When the tiny Jewish community in Trondheim, Norway, arranged a Jewish culture festival recently, they felt the need to emphasize that the festival had nothing to do with Israel.

The festival turned out to be a success beyond all expectations, and we will never know how it would have gone without the “nothing Israeli here” guarantee.

For anyone with raised eyebrows, let me be clear: I may have made the same choice if I were in the program committee. Misperceptions of Jewish culture, religion, and history are widespread in Norway, and the Jewish community in Trondheim are housed in probably the most fortified building in the city. There is an urgent need to demystify Yiddishkeit, even if it means kowtowing to widespread BDS impulses in Norway and especially Trondheim.

The separation between anti-Israeli and antisemitic tendencies in Norway is encapsulated in the often-repeated slogan that “Norwegian Jews should not be held accountable for Israel’s policies.”

This slogan is rarely parsed for its true meaning: What would “accountable” mean in this case? Is there any case, ever, for collectively holding a minority group, in any way “accountable” for anything? Is the slogan supposed to suggest an act of tolerance, or charity, evidence of laudable but optional virtue? If someone decided to hold Norwegian Jews accountable for Israeli policies, what would that actually entail?

Needless to say, there are diverse views about Israel among Jewish Norwegians. But there is near-unanimity among them that the less they say about Israel, the better. The incident in Trondheim shows that there is pressure not just to avoid Israeli topics, but to publicly separate Norwegian Jewish life from Zionism.

(Privately, it’s another matter – the Norwegian Jewish community has deep ties to Israel.)

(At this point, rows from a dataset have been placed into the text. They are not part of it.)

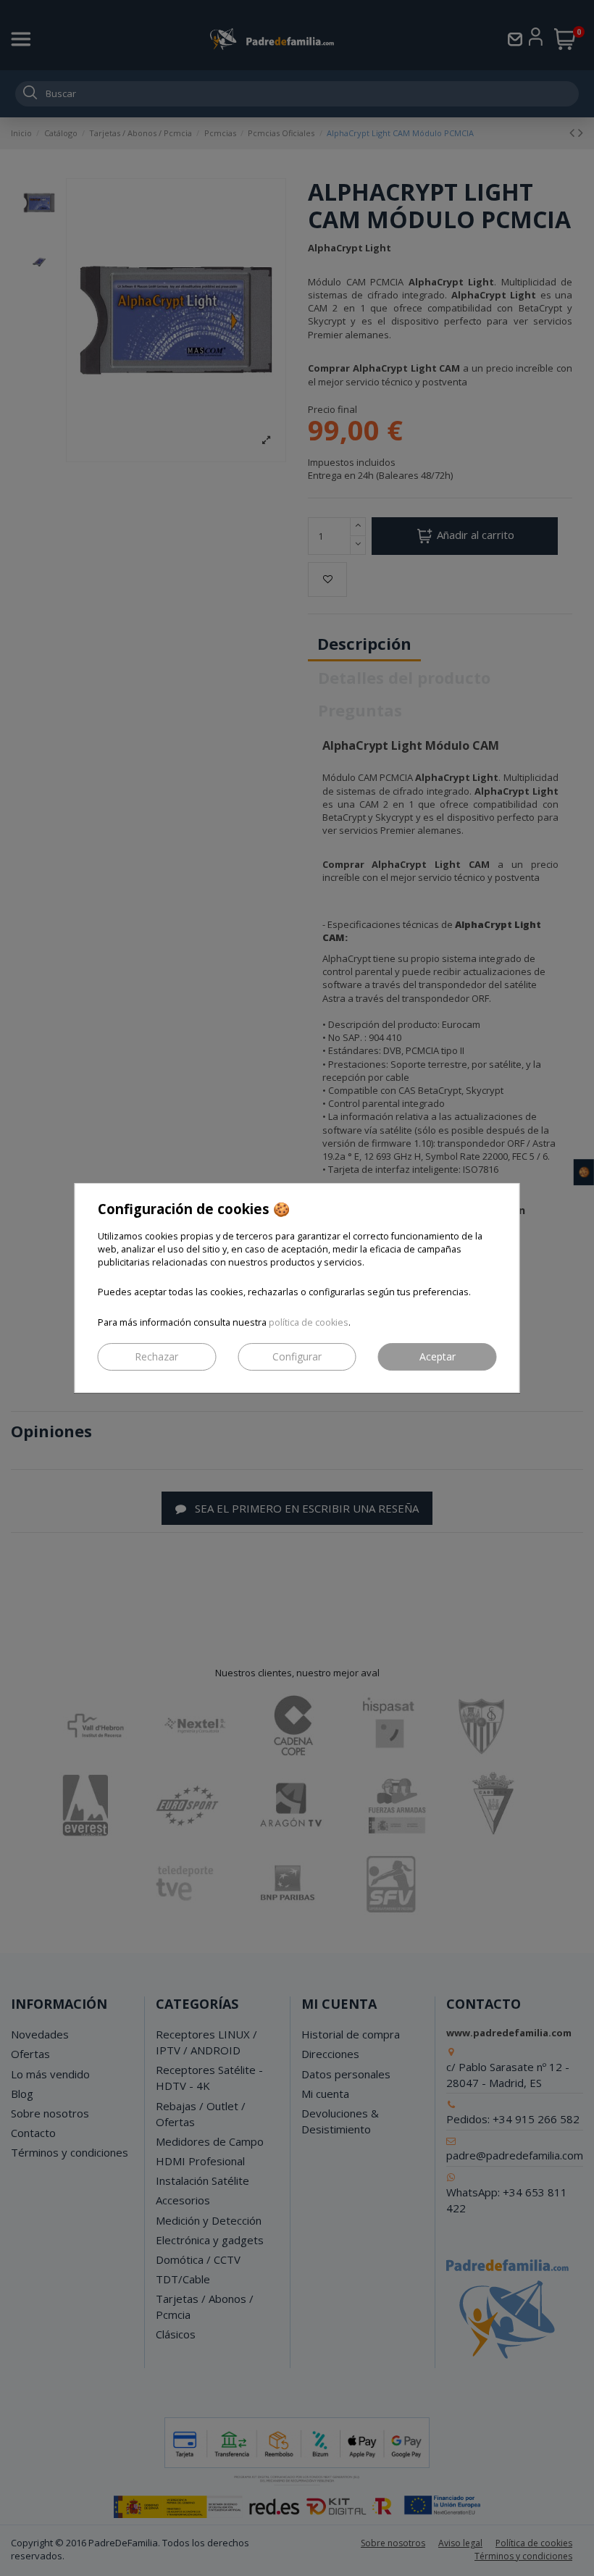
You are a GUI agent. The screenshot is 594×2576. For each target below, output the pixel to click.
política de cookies (308, 1322)
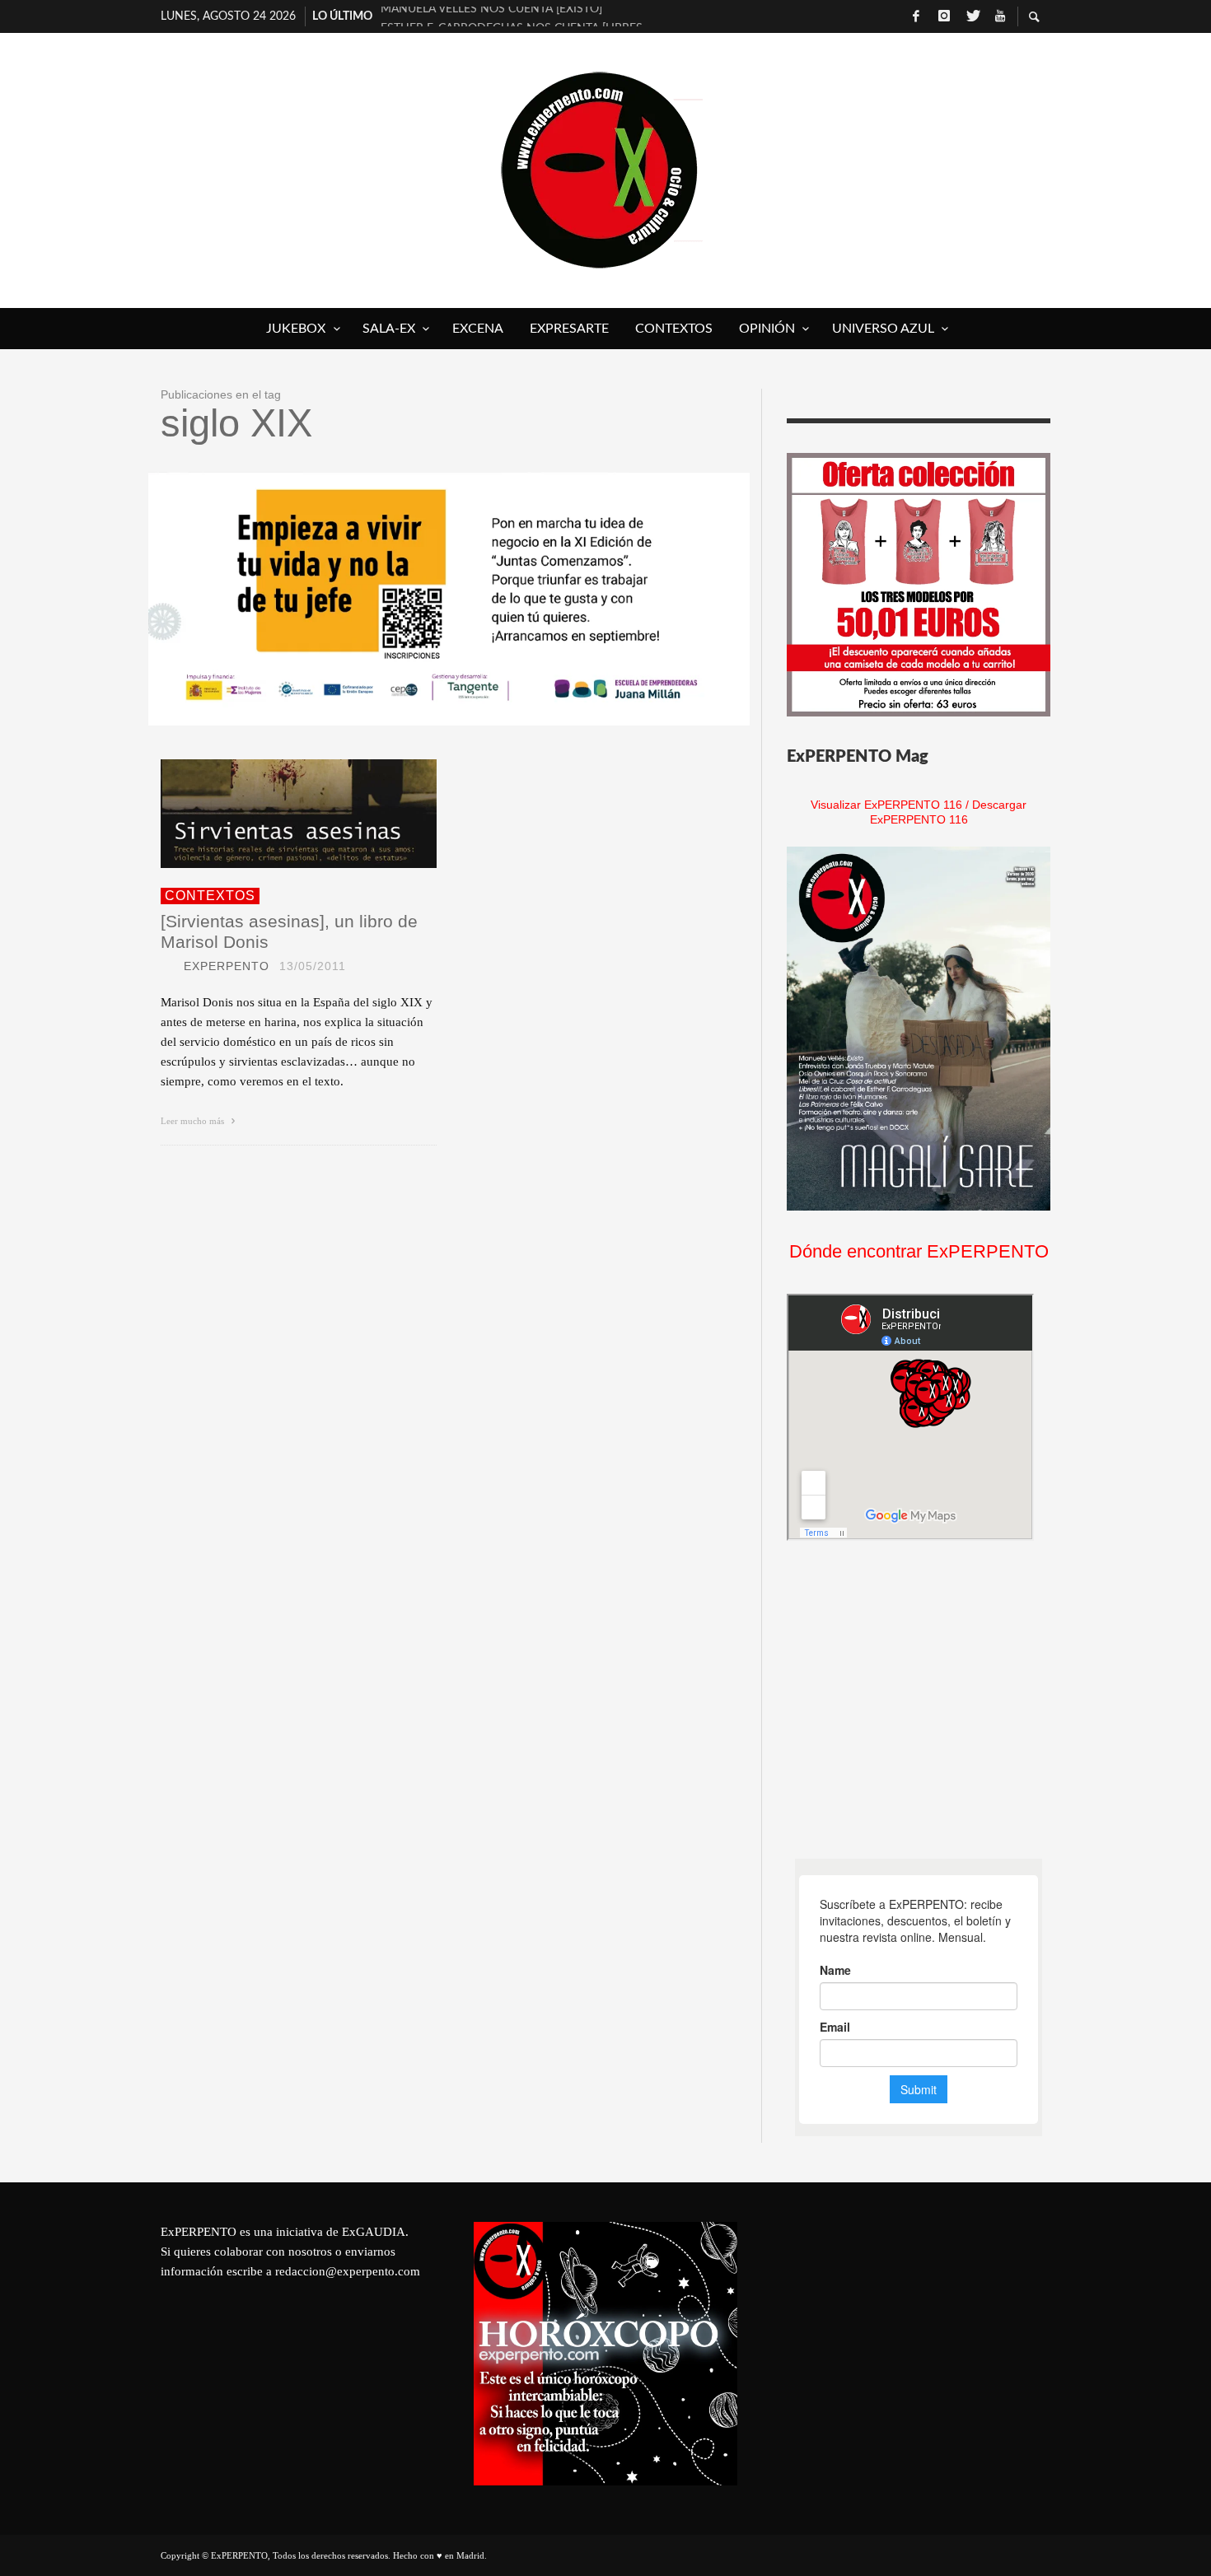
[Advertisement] (910, 1699)
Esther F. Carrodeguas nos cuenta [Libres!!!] (512, 16)
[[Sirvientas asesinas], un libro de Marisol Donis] (272, 813)
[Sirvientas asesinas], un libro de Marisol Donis (289, 931)
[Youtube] (1000, 16)
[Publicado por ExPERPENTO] (167, 966)
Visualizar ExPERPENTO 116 (886, 804)
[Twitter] (972, 16)
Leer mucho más (194, 1121)
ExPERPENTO (226, 966)
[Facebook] (916, 16)
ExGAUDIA (373, 2231)
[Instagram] (944, 16)
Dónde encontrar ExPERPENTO (919, 1251)
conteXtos (210, 896)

It is hard to escape the sense of a trend here to differentiate between Norwegian Jews who are “enlightened” by publicly disassociating themselves from Israel; and those who are “encumbered” by their Jewishness by tacitly or explicitly supporting any part of Israeli policies. When Jews in Norway do venture to speak out about Israel, they invariably (myself included) make it clear that we have – at a minimum -reservations about the current government’s policy. This is the price for being taken seriously in the debate.

This is mostly a side effect of living in a society that tends to rush to definitive answers to difficult societal questions, especially those that do not affect Norwegians directly. The debate in Norway about the Arab-Israeli conflict is mostly a domestic issue that only occasionally is reality-tested against actual events in the Middle East.

The impact on Jewish participation on Israeli matters is unfortunate, but not tragic: Norwegian Jews can put their efforts elsewhere, and there are plenty of others who weigh in on the issues.

But it is troubling to the extent that it contributes to what is a litmus test for being an “acceptable Jew” in Norway, namely one that buys into the conventional wisdom of the Norwegian public debate.

The answer to this problem lies in better, more informed coverage and debate on Israel in the Norwegian press, and a willingness among mainstream politicians to challenge entrenched assumptions about the conflict. Most Norwegian Jews have access to a broad range of information sources and can form their own opinions on controversial matters, whether they choose to express them or not.